* TASK LIST:
1. Name every film that the movie review says Netflix recommends for fans of the reviewed movie.
2. Continue the movie review from its final line, in the same voice.

There’s so much more wrong with this film that I didn’t even go into, but now I’m feeling like an abusive spouse, so I’ll stop while the film still loves me and knows I love it back. I just get angry with it sometimes.
Do you have a favorite line? No. No I don’t.
Do you have an interesting fun-fact? The actress that played the skanky chick that Colt Hawker terrorizes is Lenore Zann, who did the voice of Rogue on the X-Men cartoon for years. Good for her.
What does Netflix say I’d like if I like this? The Burning (been in my queue awhile), Fatal Attraction (I’ve never seen this. Shhhh.), Extremities (I did this play years ago), 3:15 (an ’80’s Adam Baldwin movie? I want it in me) and Jack’s Back (eh.).
What does Jared say I’d like if I like this? If you like this, then Halloween 2 will blow your fucking mind.
What is Netflix’s best guess for Jared? 2.6
What is Jared’s best guess for Jared? 1.0 (for Colt Hawker in drag at the beginning)
Can you link to the movie? Sure!

* STUDY MATERIAL:

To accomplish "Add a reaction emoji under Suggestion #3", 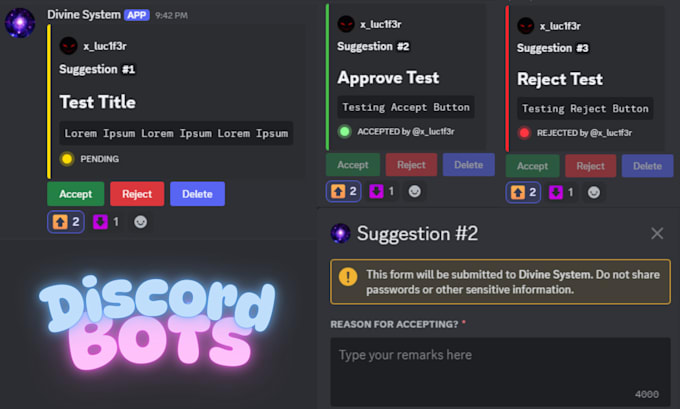I will (x=594, y=192).
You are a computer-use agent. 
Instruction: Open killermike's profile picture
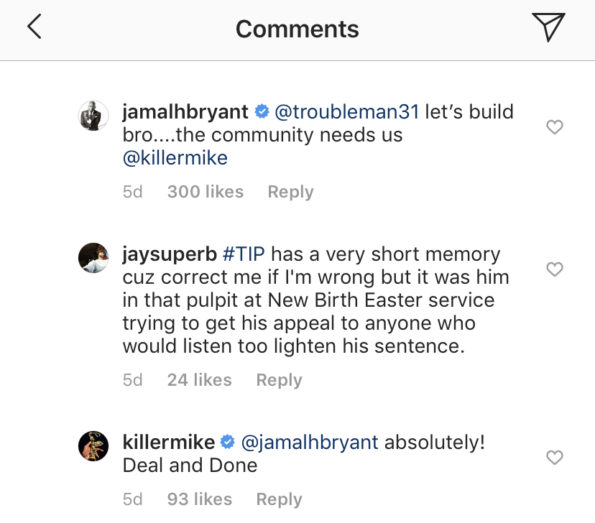[93, 446]
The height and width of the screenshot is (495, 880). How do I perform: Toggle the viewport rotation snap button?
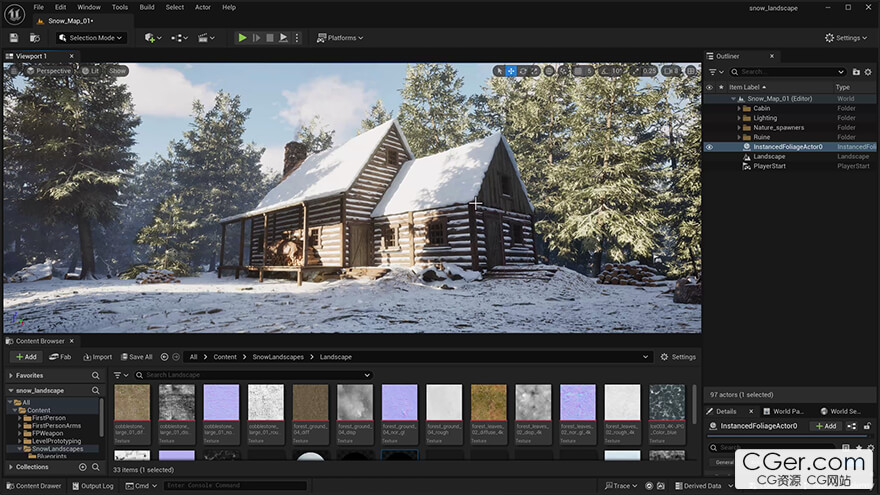[x=603, y=71]
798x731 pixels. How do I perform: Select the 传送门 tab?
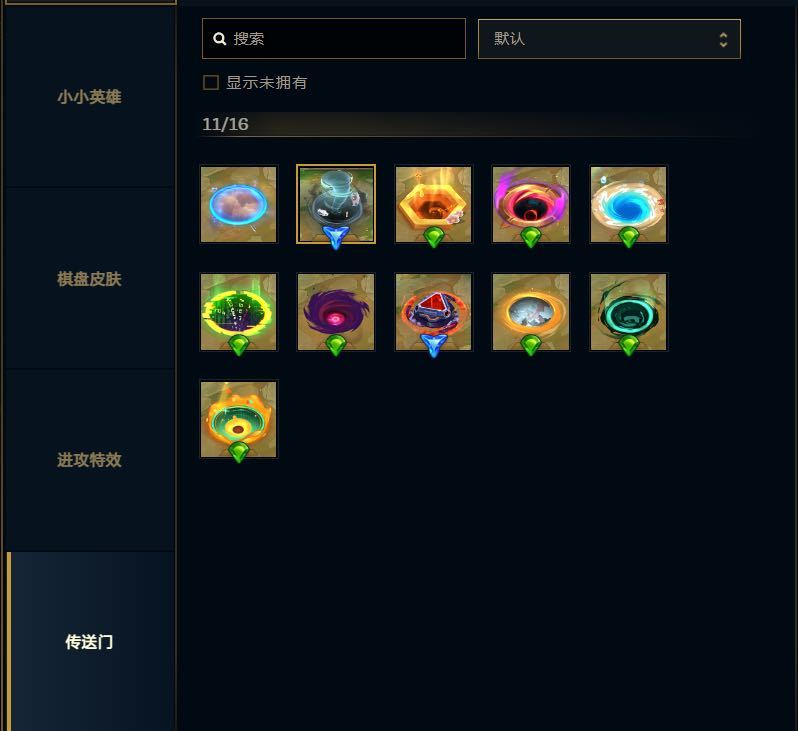[x=90, y=642]
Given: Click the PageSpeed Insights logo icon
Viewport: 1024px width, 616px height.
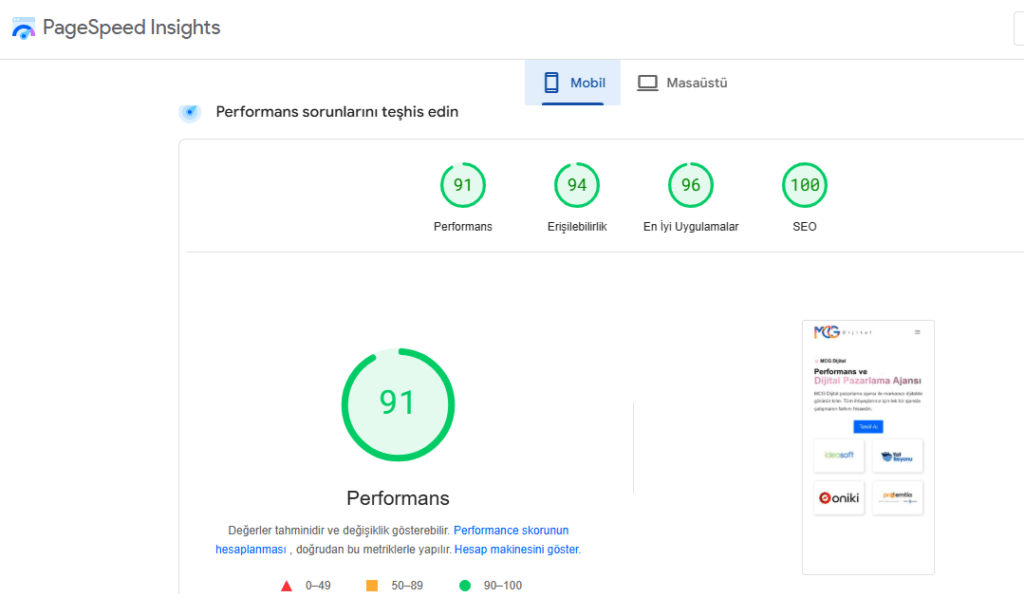Looking at the screenshot, I should [x=23, y=28].
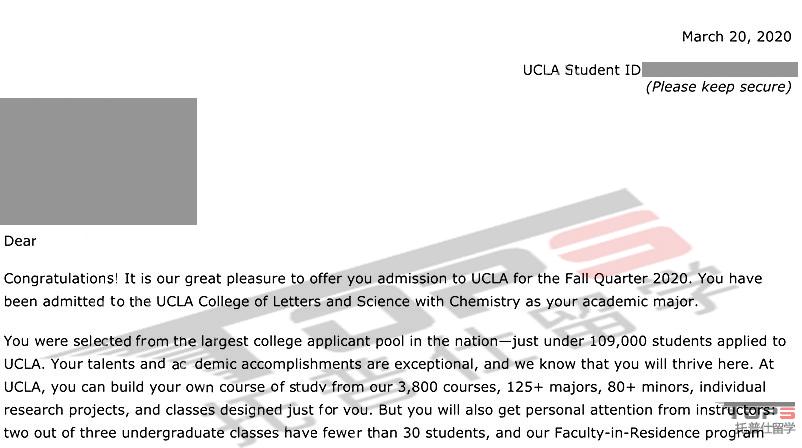Click the word Congratulations!
The height and width of the screenshot is (448, 802).
[61, 279]
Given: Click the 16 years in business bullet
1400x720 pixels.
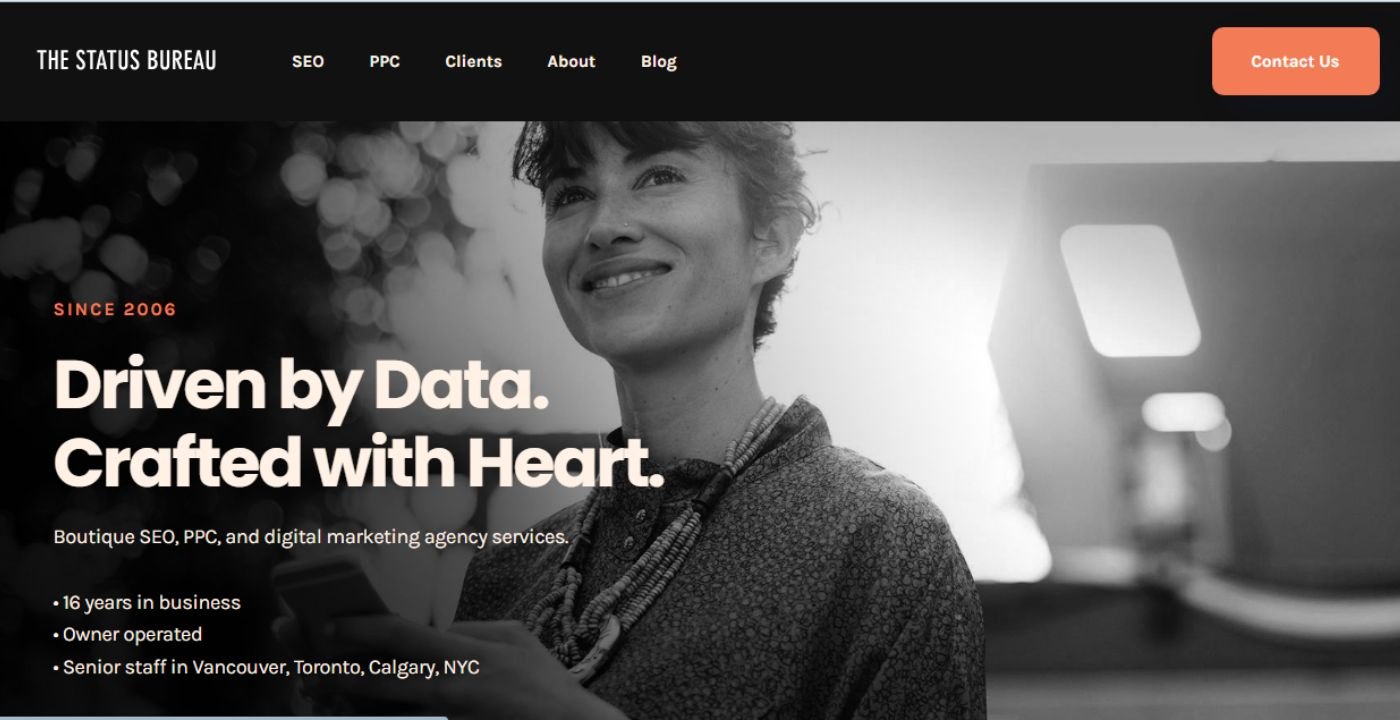Looking at the screenshot, I should click(147, 603).
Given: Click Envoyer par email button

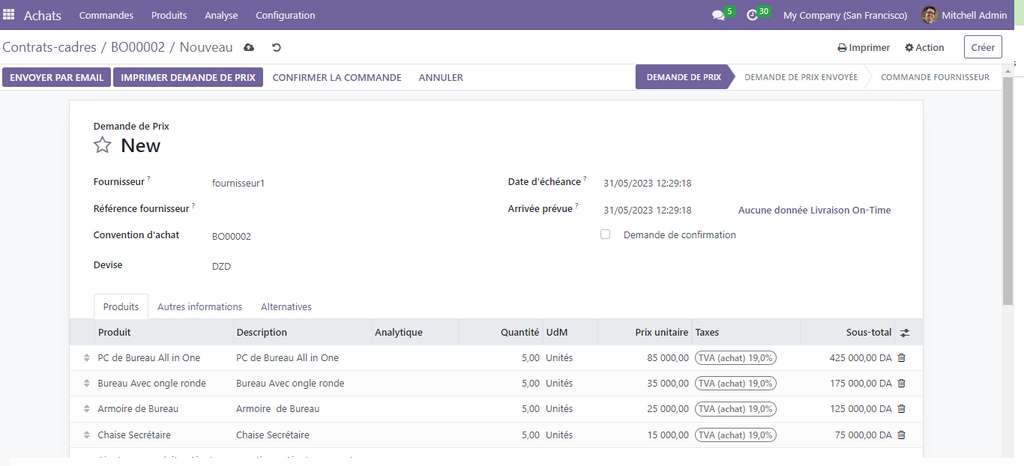Looking at the screenshot, I should 56,77.
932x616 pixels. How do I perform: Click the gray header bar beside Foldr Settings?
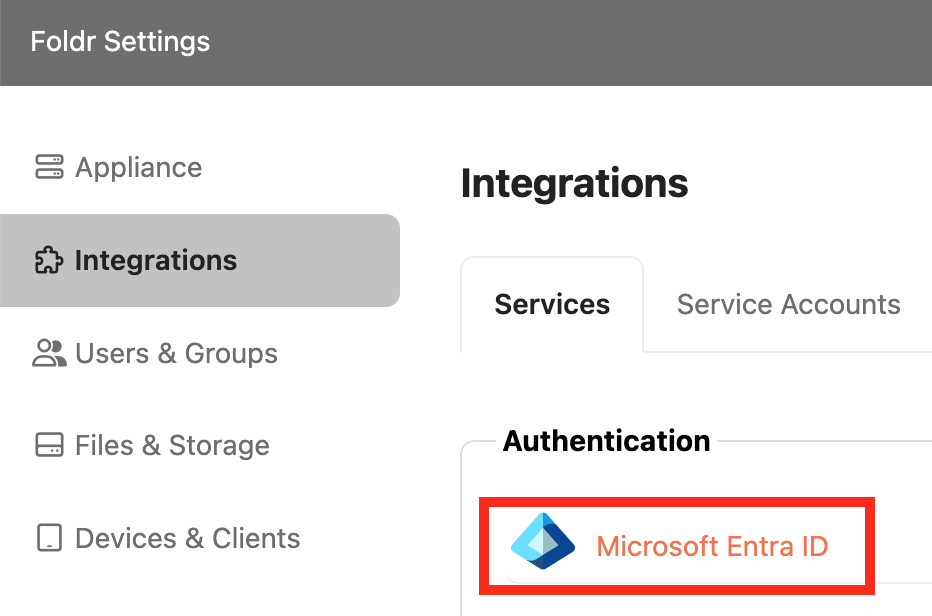600,42
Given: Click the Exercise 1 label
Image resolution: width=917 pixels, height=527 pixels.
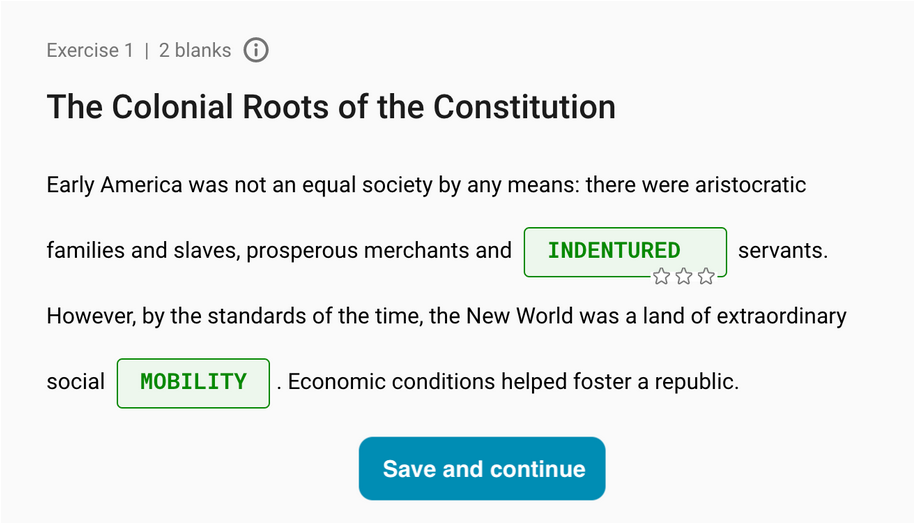Looking at the screenshot, I should [90, 50].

* ANSWERS TO EACH TASK:
1. The Burning, Fatal Attraction, Extremities, 3:15, Jack's Back

2.
Any last thoughts? If you want an hour of people creeping around a hospital, this film is for you!
Did you watch anything else this week? Sound of My Voice, which was excellent and flawed.
Any spoilerish thoughts about last week’s film, Pontypool? This is a really fun movie, but it seems to lose all tension once Dr. Exposition shows up. Since he doesn’t end up telling them anything they wouldn’t have figured out on their own, I wish the film stayed with just the three radio station employees and the haunting voice of Ken Loney. The after the credits scene is wonderful, and I like the theory that it’s a new reality created through the change of language. I really, really want to see that sequel now.